From: Joel Fernandes <joelagnelf@nvidia.com>
To: "Christian König" <christian.koenig@amd.com>,
"Dave Airlie" <airlied@gmail.com>
Cc: John Hubbard <jhubbard@nvidia.com>,
Danilo Krummrich <dakr@kernel.org>, Zhi Wang <zhiw@nvidia.com>,
linux-kernel@vger.kernel.org,
Maarten Lankhorst <maarten.lankhorst@linux.intel.com>,
Maxime Ripard <mripard@kernel.org>,
Thomas Zimmermann <tzimmermann@suse.de>,
Simona Vetter <simona@ffwll.ch>, Jonathan Corbet <corbet@lwn.net>,
Alex Deucher <alexander.deucher@amd.com>,
Jani Nikula <jani.nikula@linux.intel.com>,
Joonas Lahtinen <joonas.lahtinen@linux.intel.com>,
Rodrigo Vivi <rodrigo.vivi@intel.com>,
Tvrtko Ursulin <tursulin@ursulin.net>,
Rui Huang <ray.huang@amd.com>,
Matthew Auld <matthew.auld@intel.com>,
Matthew Brost <matthew.brost@intel.com>,
Lucas De Marchi <lucas.demarchi@intel.com>,
Thomas Hellstrom <thomas.hellstrom@linux.intel.com>,
Helge Deller <deller@gmx.de>, Alice Ryhl <aliceryhl@google.com>,
Miguel Ojeda <ojeda@kernel.org>,
Alex Gaynor <alex.gaynor@gmail.com>,
Boqun Feng <boqun.feng@gmail.com>, Gary Guo <gary@garyguo.net>,
Bjorn Roy Baron <bjorn3_gh@protonmail.com>,
Benno Lossin <lossin@kernel.org>,
Andreas Hindborg <a.hindborg@kernel.org>,
Trevor Gross <tmgross@umich.edu>,
Alistair Popple <apopple@nvidia.com>,
Timur Tabi <ttabi@nvidia.com>, Edwin Peer <epeer@nvidia.com>,
Alexandre Courbot <acourbot@nvidia.com>,
Andrea Righi <arighi@nvidia.com>,
Andy Ritger <aritger@nvidia.com>,
Alexey Ivanov <alexeyi@nvidia.com>,
Balbir Singh <balbirs@nvidia.com>,
Philipp Stanner <phasta@kernel.org>,
Elle Rhumsaa <elle@weathered-steel.dev>,
Daniel Almeida <daniel.almeida@collabora.com>,
nouveau@lists.freedesktop.org, dri-devel@lists.freedesktop.org,
rust-for-linux@vger.kernel.org, linux-doc@vger.kernel.org,
amd-gfx@lists.freedesktop.org, intel-gfx@lists.freedesktop.org,
intel-xe@lists.freedesktop.org, linux-fbdev@vger.kernel.org
Subject: Re: [PATCH RFC v6 05/26] nova-core: mm: Add support to use PRAMIN windows to write to VRAM
Date: Wed, 4 Feb 2026 18:42:04 -0500 [thread overview]

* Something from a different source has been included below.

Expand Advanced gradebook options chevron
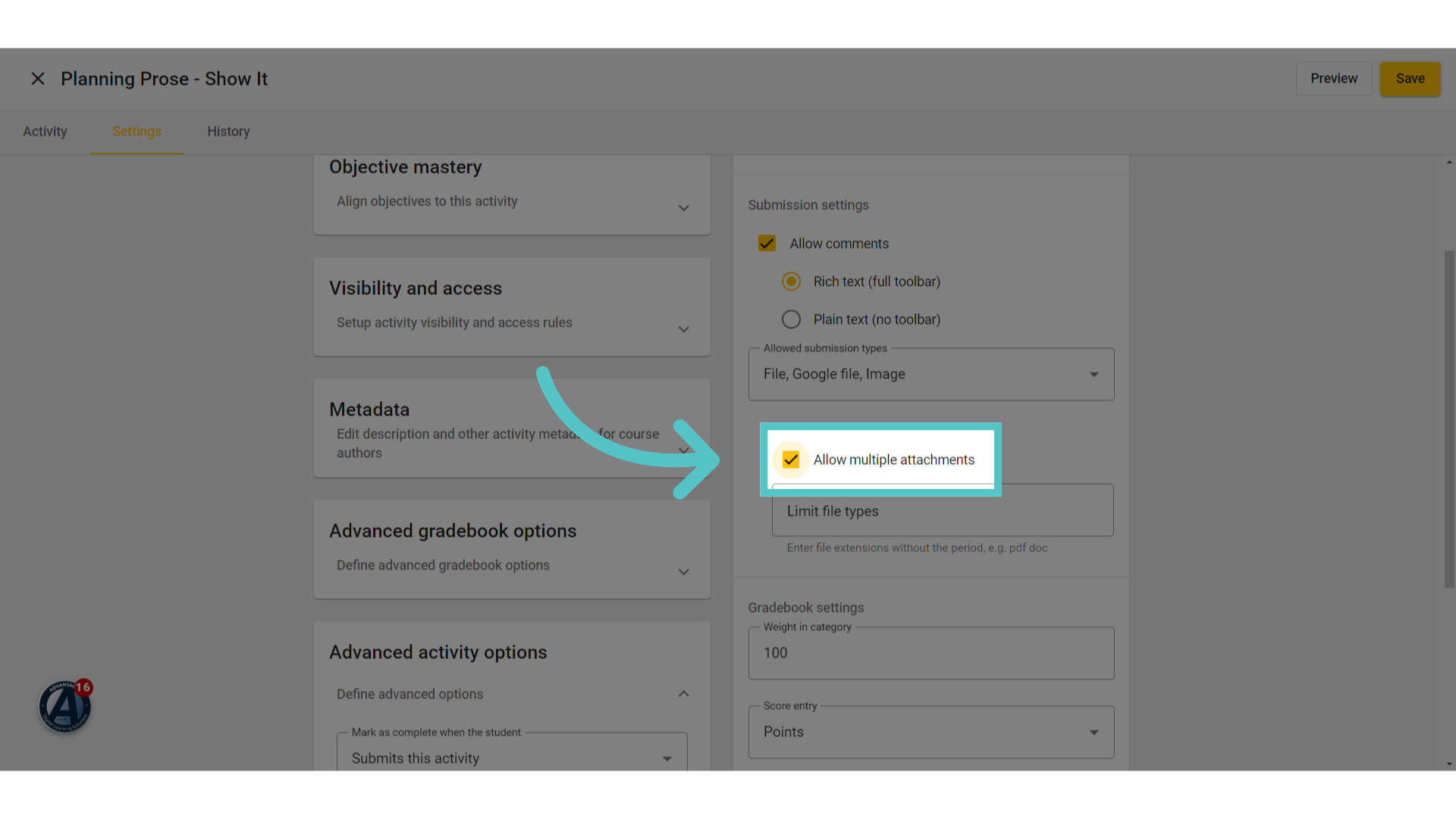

Message-ID: <e5938ebf-c888-4af0-ad0b-66f983ed0dfe@nvidia.com> (raw)
In-Reply-To: <a50c9e31-a182-4ed7-837c-4a12d220c022@amd.com>
On 2/2/2026 4:12 AM, Christian König wrote:
> On 1/31/26 04:00, Dave Airlie wrote:
>> On Sat, 31 Jan 2026 at 07:14, Joel Fernandes <joelagnelf@nvidia.com> wrote:
>>> On 1/29/2026 10:38 PM, John Hubbard wrote:
[...]
>>>> For the deadlock above, I think a good way to break that deadlock is
>>>> to not allow taking that lock in a fence signaling calling path.
>>>>
>>>> So during an unmap, instead of "lock, unmap/free, unlock" it should
>>>> move the item to a deferred-free list, which is processed separately.
>>>> Of course, this is a little complex, because the allocation and reclaim
>>>> has to be aware of such lists if they get large.
>>> Yes, also avoiding GFP_KERNEL allocations while holding any of these mm locks
>>> (whichever we take during map). The GPU buddy actually does GFP_KERNEL
>>> allocations internally which is problematic.
>>>
>>> Some solutions / next steps:
>>>
>>> 1. allocating (VRAM and system memory) outside mm locks just before acquiring them.
>>>
>>> 2. pre-allocating both VRAM and system memory needed, before the DMA fence
>>> critical paths (The issue is also to figure out how much memory to pre-allocate
>>> for the page table pages based on the VM_BIND request. I think we can analyze
>>> the page tables in the submit stage to make an estimate).
>>>
>>> 3. Unfortunately, I am using gpu-buddy when allocating a VA range in the Vmm
>>> (called virt_buddy), which itself does GFP_KERNEL memory allocations in the
>>> allocate path. I am not sure what do yet about this. ISTR the maple tree also
>>> has similar issues.
>>>
>>> 4. Using non-reclaimable memory allocations where pre-allocation or
>>> pre-allocated memory pools is not possible (I'd like to avoid this #4 so we
>>> don't fail allocations when memory is scarce).
>>>
>>> Will work on these issues for the v7. Thanks,
>>
>> The way this works on nouveau at least (and I haven't yet read the
>> nova code in depth).
>>
>> Is we have 4 stages of vmm page table mgmt.
>>
>> ref - locked with a ref lock - can allocate/free memory - just makes
>> sure the page tables exist and are reference counted
>> map - locked with a map lock - cannot allocate memory - fill in the
>> PTEs in the page table
>> unmap - locked with a map lock - cannot allocate memory - removes
>> entries in PTEs
>> unref - locked with a ref lock - can allocate/free memory - just drops
>> references and frees (not sure if it ever merges).
>
> On amdgpu VM page tables are allocated and PTEs filled outside of the fence critical path.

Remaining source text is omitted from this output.